COEUR d’ALENE — Doris Kearns Goodwin once danced with President Lyndon B. Johnson when she was a young White House intern.

She knows so many intimate details about presidents Abraham Lincoln, Teddy Roosevelt and Franklin Delano Roosevelt, she might as well have danced with them, too.

"It may seem to some of you a non-profession to have done what I've done, which is to have spent my days and nights with dead presidents, waking up with them every morning, thinking about them when I go to bed at night," Goodwin said to a full house at The Coeur d'Alene Resort Thursday evening. "But I wouldn't change it for anything in the world."

As the honored speaker at the 13th annual North Idaho Distinguished Humanities Lecture and Dinner, the Pulitzer Prize-winning author and historian Goodwin balanced her speech with sincerity and humor.

"The only thing that I worry about sometimes, about having been a presidential historian, is that someday, there's going to be a panel of all the presidents that I've studied in the afterworld and every single one of them will be telling me every single thing I got wrong," she said to a roaring audience. "The first person to scream out will be Lyndon Johnson, 'How come that damn book on the Kennedys was twice as long as the book you wrote about me?'"

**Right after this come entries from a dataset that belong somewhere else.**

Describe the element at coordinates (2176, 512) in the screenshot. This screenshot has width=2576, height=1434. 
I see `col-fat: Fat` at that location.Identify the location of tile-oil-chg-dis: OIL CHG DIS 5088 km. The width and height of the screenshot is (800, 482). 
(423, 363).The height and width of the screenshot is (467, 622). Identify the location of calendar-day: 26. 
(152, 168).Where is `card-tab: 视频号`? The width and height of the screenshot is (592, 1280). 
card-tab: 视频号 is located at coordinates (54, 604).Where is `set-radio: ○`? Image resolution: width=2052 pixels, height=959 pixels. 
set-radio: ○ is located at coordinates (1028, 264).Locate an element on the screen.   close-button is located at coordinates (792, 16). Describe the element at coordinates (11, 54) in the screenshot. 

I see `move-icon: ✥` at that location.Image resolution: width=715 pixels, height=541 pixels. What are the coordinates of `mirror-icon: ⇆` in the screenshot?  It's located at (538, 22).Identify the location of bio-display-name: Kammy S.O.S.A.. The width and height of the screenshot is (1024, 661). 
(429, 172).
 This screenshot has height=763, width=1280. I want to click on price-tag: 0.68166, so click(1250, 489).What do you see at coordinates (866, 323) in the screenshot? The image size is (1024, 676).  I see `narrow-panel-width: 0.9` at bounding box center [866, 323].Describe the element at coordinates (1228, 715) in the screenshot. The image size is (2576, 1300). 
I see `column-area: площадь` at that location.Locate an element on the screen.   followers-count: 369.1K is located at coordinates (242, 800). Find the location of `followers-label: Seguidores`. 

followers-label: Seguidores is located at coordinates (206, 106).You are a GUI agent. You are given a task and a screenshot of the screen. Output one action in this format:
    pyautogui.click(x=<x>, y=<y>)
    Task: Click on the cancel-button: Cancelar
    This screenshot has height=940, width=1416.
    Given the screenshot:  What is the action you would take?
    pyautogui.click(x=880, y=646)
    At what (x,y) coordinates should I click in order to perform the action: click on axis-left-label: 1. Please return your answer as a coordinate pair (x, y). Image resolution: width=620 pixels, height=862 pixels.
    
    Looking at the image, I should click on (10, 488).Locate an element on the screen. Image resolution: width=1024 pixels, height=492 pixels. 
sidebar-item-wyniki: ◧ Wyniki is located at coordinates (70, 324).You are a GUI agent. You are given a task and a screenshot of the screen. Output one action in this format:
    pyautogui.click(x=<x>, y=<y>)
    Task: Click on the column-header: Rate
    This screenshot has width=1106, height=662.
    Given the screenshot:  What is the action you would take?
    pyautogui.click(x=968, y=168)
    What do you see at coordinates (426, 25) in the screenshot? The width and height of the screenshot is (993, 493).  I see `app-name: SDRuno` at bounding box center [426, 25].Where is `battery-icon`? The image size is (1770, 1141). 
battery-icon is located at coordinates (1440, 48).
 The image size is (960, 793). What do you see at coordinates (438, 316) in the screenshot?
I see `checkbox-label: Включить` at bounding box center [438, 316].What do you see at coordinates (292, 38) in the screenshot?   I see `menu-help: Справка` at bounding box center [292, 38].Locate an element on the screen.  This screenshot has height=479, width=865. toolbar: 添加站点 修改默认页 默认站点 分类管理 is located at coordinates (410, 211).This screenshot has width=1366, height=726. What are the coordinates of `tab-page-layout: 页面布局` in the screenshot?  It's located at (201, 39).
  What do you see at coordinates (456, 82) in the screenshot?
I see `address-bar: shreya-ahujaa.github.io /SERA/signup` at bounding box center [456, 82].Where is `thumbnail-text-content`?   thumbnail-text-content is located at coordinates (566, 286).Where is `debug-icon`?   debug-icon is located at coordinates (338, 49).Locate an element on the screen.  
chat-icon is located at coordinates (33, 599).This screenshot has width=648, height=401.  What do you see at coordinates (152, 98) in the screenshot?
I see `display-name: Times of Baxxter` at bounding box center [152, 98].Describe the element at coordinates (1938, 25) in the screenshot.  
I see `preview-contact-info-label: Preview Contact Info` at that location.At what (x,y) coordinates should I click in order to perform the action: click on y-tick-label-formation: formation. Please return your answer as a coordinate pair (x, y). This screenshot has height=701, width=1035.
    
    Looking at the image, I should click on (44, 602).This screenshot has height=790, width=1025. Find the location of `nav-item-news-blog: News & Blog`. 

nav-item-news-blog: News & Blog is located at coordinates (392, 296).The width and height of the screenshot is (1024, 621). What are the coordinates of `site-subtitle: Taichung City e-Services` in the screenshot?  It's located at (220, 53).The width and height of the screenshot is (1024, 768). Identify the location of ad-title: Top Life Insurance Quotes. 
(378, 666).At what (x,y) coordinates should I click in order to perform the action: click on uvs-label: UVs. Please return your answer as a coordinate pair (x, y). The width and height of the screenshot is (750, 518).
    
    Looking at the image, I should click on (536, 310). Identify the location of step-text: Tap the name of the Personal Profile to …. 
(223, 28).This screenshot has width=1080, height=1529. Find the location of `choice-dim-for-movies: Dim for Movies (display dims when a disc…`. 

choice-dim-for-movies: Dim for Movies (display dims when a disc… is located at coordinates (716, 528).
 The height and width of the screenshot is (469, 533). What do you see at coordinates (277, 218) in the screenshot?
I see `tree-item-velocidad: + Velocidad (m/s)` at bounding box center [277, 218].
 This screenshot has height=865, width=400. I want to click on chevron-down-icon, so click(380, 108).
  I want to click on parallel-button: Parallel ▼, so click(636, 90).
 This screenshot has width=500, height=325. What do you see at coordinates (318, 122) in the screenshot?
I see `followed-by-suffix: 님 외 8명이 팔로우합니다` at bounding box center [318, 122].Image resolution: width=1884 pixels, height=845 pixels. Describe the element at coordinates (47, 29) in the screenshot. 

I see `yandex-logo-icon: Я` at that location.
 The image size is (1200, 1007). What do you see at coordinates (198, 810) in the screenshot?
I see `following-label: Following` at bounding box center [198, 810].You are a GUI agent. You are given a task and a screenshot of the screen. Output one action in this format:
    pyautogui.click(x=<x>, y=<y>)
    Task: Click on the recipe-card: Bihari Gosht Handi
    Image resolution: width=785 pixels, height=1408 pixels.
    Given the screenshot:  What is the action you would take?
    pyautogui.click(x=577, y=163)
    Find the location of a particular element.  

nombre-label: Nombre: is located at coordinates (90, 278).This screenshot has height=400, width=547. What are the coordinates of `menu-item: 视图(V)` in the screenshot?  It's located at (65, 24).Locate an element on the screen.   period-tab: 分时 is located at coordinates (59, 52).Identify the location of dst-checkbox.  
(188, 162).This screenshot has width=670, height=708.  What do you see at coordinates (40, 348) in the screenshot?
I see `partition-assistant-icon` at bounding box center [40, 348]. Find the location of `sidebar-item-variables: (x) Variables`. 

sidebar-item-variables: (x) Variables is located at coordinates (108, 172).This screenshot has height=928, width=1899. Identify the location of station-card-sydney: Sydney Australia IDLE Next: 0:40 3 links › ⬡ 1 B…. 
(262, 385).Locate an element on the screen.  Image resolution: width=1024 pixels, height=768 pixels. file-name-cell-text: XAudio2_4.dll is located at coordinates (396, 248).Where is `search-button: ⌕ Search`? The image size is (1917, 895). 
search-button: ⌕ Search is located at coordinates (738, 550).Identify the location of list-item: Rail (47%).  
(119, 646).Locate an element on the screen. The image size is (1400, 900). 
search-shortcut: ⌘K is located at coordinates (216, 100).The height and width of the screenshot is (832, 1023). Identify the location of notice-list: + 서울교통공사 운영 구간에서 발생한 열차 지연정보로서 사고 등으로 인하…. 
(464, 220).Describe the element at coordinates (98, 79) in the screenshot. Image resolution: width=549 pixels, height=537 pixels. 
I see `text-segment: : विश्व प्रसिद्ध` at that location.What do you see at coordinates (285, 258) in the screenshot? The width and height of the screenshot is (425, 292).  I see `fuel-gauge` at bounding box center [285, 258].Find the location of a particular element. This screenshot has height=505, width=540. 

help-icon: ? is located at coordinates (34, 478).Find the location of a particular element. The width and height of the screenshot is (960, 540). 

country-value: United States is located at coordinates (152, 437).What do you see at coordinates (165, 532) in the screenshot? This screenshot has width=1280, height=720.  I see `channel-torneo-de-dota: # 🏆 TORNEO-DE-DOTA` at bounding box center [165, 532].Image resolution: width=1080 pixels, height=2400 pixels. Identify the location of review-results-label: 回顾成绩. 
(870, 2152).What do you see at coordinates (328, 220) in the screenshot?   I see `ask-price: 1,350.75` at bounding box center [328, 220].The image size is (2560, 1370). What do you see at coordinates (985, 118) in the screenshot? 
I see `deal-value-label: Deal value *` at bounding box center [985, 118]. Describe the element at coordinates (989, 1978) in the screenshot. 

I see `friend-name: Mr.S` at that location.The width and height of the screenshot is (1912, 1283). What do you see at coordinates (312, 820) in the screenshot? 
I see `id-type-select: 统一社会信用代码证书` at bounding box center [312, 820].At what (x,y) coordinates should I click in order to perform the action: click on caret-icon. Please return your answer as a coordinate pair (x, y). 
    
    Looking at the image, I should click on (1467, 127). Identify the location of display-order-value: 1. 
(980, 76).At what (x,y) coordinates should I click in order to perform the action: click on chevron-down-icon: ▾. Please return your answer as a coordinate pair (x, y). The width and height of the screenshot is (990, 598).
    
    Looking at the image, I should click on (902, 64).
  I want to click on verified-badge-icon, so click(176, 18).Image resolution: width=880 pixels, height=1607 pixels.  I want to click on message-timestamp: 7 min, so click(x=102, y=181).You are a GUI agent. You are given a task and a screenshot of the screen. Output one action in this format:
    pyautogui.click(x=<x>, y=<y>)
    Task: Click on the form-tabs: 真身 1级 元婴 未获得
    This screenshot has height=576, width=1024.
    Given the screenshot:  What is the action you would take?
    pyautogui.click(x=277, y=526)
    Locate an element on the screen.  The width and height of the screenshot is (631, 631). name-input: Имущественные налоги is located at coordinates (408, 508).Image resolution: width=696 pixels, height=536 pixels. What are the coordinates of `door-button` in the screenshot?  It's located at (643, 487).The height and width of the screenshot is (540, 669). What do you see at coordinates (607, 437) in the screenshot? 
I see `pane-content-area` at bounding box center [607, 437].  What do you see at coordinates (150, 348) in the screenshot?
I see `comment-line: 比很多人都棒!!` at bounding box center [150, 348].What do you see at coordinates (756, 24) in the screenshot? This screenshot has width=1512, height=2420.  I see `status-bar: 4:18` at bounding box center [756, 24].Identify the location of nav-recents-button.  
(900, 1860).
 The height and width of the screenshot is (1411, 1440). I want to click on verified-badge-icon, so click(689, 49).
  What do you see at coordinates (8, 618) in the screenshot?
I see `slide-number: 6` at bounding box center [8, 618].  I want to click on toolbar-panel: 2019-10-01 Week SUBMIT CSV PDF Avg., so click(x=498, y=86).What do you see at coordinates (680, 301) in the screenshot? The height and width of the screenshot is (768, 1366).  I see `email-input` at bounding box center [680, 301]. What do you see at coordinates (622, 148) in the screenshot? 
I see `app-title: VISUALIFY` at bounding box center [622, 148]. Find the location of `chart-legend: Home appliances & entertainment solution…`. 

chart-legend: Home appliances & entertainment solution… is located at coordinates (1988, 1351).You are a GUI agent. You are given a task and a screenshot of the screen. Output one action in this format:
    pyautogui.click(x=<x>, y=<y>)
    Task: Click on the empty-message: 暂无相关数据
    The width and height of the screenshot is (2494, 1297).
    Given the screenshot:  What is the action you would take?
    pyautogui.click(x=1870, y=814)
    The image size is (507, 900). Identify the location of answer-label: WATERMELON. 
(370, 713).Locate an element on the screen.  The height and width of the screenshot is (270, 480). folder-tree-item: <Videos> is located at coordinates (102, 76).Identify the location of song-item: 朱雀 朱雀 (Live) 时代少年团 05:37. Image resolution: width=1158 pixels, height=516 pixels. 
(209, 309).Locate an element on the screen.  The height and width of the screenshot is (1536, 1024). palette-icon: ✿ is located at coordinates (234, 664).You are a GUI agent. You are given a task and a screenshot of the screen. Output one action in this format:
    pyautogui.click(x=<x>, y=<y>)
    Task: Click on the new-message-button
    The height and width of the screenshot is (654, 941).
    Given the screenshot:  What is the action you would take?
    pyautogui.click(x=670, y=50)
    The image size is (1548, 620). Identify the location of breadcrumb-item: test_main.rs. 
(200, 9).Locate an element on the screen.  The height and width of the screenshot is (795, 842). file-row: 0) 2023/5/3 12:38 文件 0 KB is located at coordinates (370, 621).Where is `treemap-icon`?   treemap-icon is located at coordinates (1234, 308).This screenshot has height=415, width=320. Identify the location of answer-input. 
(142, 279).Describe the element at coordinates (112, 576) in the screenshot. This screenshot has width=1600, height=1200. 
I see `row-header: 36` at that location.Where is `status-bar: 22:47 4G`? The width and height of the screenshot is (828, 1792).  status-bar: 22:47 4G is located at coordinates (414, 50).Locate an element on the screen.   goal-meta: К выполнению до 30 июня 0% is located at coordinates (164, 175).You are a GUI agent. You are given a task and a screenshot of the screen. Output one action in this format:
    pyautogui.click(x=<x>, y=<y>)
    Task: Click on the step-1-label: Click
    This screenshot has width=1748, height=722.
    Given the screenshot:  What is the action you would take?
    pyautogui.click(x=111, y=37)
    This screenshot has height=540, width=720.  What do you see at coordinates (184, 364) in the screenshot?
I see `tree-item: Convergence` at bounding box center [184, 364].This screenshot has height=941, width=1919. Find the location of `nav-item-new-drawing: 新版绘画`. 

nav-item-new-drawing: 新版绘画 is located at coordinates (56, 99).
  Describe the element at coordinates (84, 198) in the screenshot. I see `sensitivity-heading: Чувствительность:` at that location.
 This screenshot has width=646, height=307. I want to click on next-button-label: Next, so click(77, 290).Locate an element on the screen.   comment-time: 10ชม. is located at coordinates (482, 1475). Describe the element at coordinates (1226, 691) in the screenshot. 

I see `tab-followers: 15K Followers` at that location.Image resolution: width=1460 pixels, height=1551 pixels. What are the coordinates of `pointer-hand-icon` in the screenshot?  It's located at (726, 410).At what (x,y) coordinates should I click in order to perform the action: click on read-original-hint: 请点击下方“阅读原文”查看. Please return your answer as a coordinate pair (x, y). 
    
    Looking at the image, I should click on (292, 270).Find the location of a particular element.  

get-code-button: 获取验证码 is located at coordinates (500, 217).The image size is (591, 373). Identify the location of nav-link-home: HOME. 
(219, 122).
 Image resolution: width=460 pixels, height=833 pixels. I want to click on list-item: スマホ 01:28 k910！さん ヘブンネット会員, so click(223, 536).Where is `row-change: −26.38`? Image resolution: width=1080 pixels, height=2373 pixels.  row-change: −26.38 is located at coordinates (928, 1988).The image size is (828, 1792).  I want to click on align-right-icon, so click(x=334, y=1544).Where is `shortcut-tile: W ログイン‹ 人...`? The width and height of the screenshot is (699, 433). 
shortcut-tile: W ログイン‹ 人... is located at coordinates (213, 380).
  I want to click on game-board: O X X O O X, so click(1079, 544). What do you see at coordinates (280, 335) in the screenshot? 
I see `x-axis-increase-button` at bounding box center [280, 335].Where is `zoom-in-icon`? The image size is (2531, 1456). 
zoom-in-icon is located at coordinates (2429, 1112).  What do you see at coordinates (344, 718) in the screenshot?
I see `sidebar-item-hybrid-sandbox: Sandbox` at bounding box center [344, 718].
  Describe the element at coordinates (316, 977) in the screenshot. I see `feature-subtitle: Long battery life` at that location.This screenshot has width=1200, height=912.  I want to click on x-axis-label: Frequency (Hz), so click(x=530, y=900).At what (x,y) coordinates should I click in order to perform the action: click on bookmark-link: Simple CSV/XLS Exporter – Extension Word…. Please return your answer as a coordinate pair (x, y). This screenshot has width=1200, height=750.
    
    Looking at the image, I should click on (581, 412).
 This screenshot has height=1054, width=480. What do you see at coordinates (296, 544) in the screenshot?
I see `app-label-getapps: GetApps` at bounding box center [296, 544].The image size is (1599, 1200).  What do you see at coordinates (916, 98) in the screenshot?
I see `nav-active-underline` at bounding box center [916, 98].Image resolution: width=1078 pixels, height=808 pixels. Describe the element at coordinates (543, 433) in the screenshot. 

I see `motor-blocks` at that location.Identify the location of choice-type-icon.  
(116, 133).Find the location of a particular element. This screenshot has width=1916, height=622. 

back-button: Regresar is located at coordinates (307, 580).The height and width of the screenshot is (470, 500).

Goodwin's lecture, "Leadership Lessons from the White House," captivated the nearly 650 guests who dined and listened as she shared her White House experiences and spoke of the qualities, hardships, victories and failures of three of America's most influential presidents: Lincoln, Teddy Roosevelt and FDR.

She extensively studied these great leaders while working on three of her award-winning books: "No Ordinary Time: Franklin and Eleanor Roosevelt: The Home Front In World War II," "Team of Rivals: The Political Genius of Abraham Lincoln" and "The Bully Pulpit: Theodore Roosevelt, William Howard Taft and the Golden Age of Journalism."

She enthusiastically spoke of their ambitions, their dreams, their differences and similarities and shared many stories of their rises to the presidency. Her lecture was punctuated with relevance to what is happening in the nation today.

"Given the election campaign that we're going through, there's nothing more important, I think, than understanding what it takes to be a leader — what the temperaments are, what the qualities are," she said. "I wish so much that the way we conducted our elections would bring those questions to the surface rather than the time we spend just, 'Who says what' in a debate, who's raised the most money, who's said something silly. It is a huge democratic responsibility to figure out who our leaders are going to be."

The IHC is a nonprofit dedicated to promoting awareness, appreciation and understanding of the humanities. Mike Kennedy, event emcee and IHC board member, called the sold-out evening "the Bruce Springsteen concert for history nerds."

But more seriously, he praised Goodwin for her extensive works and tireless efforts in documenting U.S. presidential history.

"On the eve of another presidential election, the Idaho Humanities Council could think of no better scholar to invite to Coeur d'Alene to comment on leadership than America's historian-in-chief," he said.